Exercise: Reproduce the listing below word for word, leaving out the pictures.
-- Data for this task start --
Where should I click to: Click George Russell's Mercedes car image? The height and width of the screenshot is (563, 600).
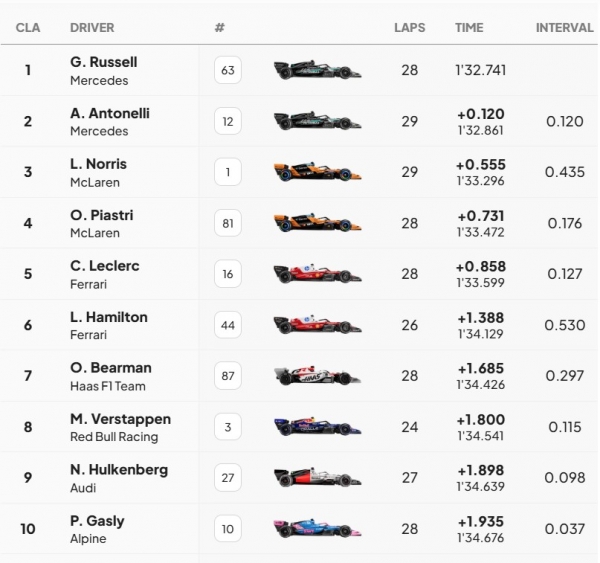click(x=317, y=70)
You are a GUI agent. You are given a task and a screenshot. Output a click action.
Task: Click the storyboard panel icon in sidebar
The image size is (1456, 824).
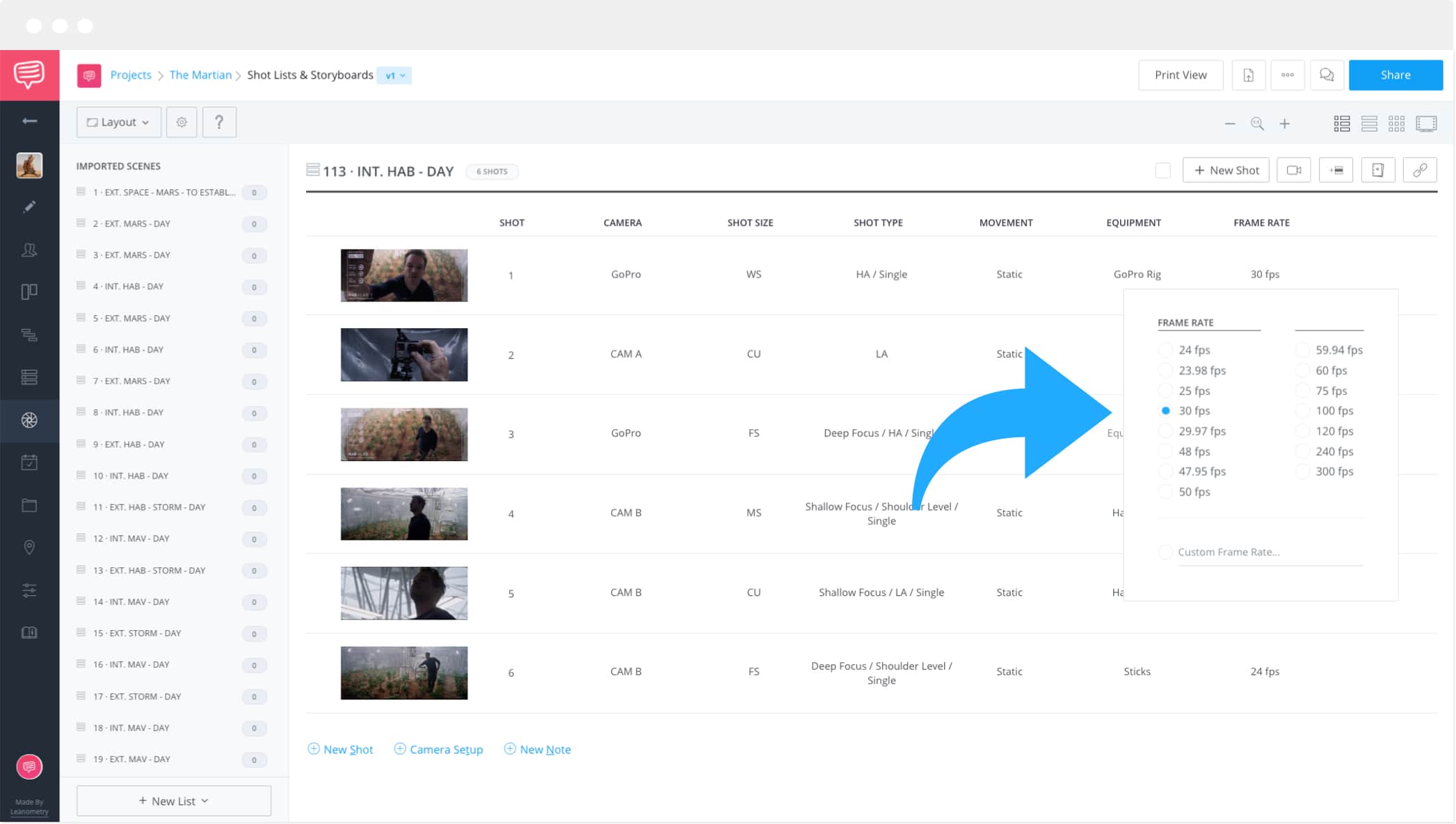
-- Data for this task end --
Written solution:
Where should I click to: Click George Russell's Mercedes car image? The height and width of the screenshot is (563, 600).
click(x=317, y=70)
You are a GUI agent. You are given a task and a screenshot. Output a click action.
Task: Click the storyboard panel icon in sidebar
The image size is (1456, 824).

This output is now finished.